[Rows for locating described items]
--*--
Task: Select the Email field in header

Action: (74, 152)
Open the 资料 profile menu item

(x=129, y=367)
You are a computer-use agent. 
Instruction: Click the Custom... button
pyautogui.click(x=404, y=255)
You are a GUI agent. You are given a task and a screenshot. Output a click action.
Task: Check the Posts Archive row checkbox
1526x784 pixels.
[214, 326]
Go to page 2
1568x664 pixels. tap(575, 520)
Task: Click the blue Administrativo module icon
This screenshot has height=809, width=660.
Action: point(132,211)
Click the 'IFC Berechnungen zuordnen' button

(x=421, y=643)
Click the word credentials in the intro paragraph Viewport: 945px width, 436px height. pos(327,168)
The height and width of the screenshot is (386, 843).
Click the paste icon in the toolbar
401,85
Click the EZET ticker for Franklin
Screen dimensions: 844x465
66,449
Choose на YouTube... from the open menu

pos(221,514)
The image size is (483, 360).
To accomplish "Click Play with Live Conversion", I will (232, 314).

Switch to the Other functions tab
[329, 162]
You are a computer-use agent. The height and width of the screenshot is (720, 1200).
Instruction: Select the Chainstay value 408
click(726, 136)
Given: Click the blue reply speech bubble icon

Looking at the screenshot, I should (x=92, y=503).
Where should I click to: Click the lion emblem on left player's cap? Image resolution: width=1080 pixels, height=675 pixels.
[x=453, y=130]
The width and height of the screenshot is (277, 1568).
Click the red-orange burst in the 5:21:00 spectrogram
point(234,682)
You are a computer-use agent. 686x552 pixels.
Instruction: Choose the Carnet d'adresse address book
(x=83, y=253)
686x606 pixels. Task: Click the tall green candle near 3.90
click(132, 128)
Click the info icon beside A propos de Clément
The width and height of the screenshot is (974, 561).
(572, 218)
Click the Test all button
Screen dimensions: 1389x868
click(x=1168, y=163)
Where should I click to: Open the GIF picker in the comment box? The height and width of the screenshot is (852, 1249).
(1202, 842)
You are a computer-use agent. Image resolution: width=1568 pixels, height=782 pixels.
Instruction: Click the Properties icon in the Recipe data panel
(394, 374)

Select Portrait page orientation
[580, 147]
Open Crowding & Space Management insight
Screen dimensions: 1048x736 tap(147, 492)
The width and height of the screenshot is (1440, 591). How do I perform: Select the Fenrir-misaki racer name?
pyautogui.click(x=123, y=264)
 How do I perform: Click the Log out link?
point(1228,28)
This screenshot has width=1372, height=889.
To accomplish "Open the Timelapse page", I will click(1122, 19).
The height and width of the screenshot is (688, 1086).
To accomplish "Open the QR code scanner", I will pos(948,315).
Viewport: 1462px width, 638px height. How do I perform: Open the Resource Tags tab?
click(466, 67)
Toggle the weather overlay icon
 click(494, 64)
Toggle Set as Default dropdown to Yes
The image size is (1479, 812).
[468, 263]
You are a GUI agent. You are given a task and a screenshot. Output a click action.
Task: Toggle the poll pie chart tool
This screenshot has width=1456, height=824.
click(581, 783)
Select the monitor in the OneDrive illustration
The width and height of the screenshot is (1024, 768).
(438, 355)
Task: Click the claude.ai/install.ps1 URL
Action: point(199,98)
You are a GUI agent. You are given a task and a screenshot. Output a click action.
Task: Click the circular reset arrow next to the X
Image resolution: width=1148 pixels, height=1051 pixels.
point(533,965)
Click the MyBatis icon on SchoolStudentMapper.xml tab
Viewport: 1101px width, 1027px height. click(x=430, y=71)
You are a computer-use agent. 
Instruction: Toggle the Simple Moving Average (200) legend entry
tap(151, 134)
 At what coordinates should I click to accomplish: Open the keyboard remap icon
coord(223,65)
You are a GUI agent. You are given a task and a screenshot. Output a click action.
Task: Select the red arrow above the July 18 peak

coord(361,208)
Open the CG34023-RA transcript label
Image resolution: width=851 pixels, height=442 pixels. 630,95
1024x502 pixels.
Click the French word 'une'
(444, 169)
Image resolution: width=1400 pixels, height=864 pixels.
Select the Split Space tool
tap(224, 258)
--*--
**EXERCISE AIM**
Put all the rows above into a Markdown table with the columns "n" and "Line". Number each line and leave out the blank ones.

**SOLUTION**
| n | Line |
|---|---|
| 1 | Task: Select the Email field in header |
| 2 | Action: (74, 152) |
| 3 | Open the 资料 profile menu item |
| 4 | (x=129, y=367) |
| 5 | You are a computer-use agent.  |
| 6 | Instruction: Click the Custom... button |
| 7 | pyautogui.click(x=404, y=255) |
| 8 | You are a GUI agent. You are given a task and a screenshot. Output a click action. |
| 9 | Task: Check the Posts Archive row checkbox |
| 10 | 1526x784 pixels. |
| 11 | [214, 326] |
| 12 | Go to page 2 |
| 13 | 1568x664 pixels. tap(575, 520) |
| 14 | Task: Click the blue Administrativo module icon |
| 15 | This screenshot has height=809, width=660. |
| 16 | Action: point(132,211) |
| 17 | Click the 'IFC Berechnungen zuordnen' button |
| 18 | (x=421, y=643) |
| 19 | Click the word credentials in the intro paragraph Viewport: 945px width, 436px height. pos(327,168) |
| 20 | The height and width of the screenshot is (386, 843). |
| 21 | Click the paste icon in the toolbar |
| 22 | 401,85 |
| 23 | Click the EZET ticker for Franklin |
| 24 | Screen dimensions: 844x465 |
| 25 | 66,449 |
| 26 | Choose на YouTube... from the open menu |
| 27 | pos(221,514) |
| 28 | The image size is (483, 360). |
| 29 | To accomplish "Click Play with Live Conversion", I will (232, 314). |
| 30 | Switch to the Other functions tab |
| 31 | [329, 162] |
| 32 | You are a computer-use agent. The height and width of the screenshot is (720, 1200). |
| 33 | Instruction: Select the Chainstay value 408 |
| 34 | click(726, 136) |
| 35 | Given: Click the blue reply speech bubble icon |
| 36 | Looking at the screenshot, I should (x=92, y=503). |
| 37 | Where should I click to: Click the lion emblem on left player's cap? Image resolution: width=1080 pixels, height=675 pixels. |
| 38 | [x=453, y=130] |
| 39 | The width and height of the screenshot is (277, 1568). |
| 40 | Click the red-orange burst in the 5:21:00 spectrogram |
| 41 | point(234,682) |
| 42 | You are a computer-use agent. 686x552 pixels. |
| 43 | Instruction: Choose the Carnet d'adresse address book |
| 44 | (x=83, y=253) |
| 45 | 686x606 pixels. Task: Click the tall green candle near 3.90 |
| 46 | click(132, 128) |
| 47 | Click the info icon beside A propos de Clément |
| 48 | The width and height of the screenshot is (974, 561). |
| 49 | (572, 218) |
| 50 | Click the Test all button |
| 51 | Screen dimensions: 1389x868 |
| 52 | click(x=1168, y=163) |
| 53 | Where should I click to: Open the GIF picker in the comment box? The height and width of the screenshot is (852, 1249). |
| 54 | (1202, 842) |
| 55 | You are a computer-use agent. Image resolution: width=1568 pixels, height=782 pixels. |
| 56 | Instruction: Click the Properties icon in the Recipe data panel |
| 57 | (394, 374) |
| 58 | Select Portrait page orientation |
| 59 | [580, 147] |
| 60 | Open Crowding & Space Management insight |
| 61 | Screen dimensions: 1048x736 tap(147, 492) |
| 62 | The width and height of the screenshot is (1440, 591). How do I perform: Select the Fenrir-misaki racer name? |
| 63 | pyautogui.click(x=123, y=264) |
| 64 |  How do I perform: Click the Log out link? |
| 65 | point(1228,28) |
| 66 | This screenshot has width=1372, height=889. |
| 67 | To accomplish "Open the Timelapse page", I will click(1122, 19). |
| 68 | The height and width of the screenshot is (688, 1086). |
| 69 | To accomplish "Open the QR code scanner", I will pos(948,315). |
| 70 | Viewport: 1462px width, 638px height. How do I perform: Open the Resource Tags tab? |
| 71 | click(466, 67) |
| 72 | Toggle the weather overlay icon |
| 73 |  click(494, 64) |
| 74 | Toggle Set as Default dropdown to Yes |
| 75 | The image size is (1479, 812). |
| 76 | [468, 263] |
| 77 | You are a GUI agent. You are given a task and a screenshot. Output a click action. |
| 78 | Task: Toggle the poll pie chart tool |
| 79 | This screenshot has width=1456, height=824. |
| 80 | click(581, 783) |
| 81 | Select the monitor in the OneDrive illustration |
| 82 | The width and height of the screenshot is (1024, 768). |
| 83 | (438, 355) |
| 84 | Task: Click the claude.ai/install.ps1 URL |
| 85 | Action: point(199,98) |
| 86 | You are a GUI agent. You are given a task and a screenshot. Output a click action. |
| 87 | Task: Click the circular reset arrow next to the X |
| 88 | Image resolution: width=1148 pixels, height=1051 pixels. |
| 89 | point(533,965) |
| 90 | Click the MyBatis icon on SchoolStudentMapper.xml tab |
| 91 | Viewport: 1101px width, 1027px height. click(x=430, y=71) |
| 92 | You are a computer-use agent.  |
| 93 | Instruction: Toggle the Simple Moving Average (200) legend entry |
| 94 | tap(151, 134) |
| 95 |  At what coordinates should I click to accomplish: Open the keyboard remap icon |
| 96 | coord(223,65) |
| 97 | You are a GUI agent. You are given a task and a screenshot. Output a click action. |
| 98 | Task: Select the red arrow above the July 18 peak |
| 99 | coord(361,208) |
| 100 | Open the CG34023-RA transcript label |
| 101 | Image resolution: width=851 pixels, height=442 pixels. 630,95 |
| 102 | 1024x502 pixels. |
| 103 | Click the French word 'une' |
| 104 | (444, 169) |
| 105 | Image resolution: width=1400 pixels, height=864 pixels. |
| 106 | Select the Split Space tool |
| 107 | tap(224, 258) |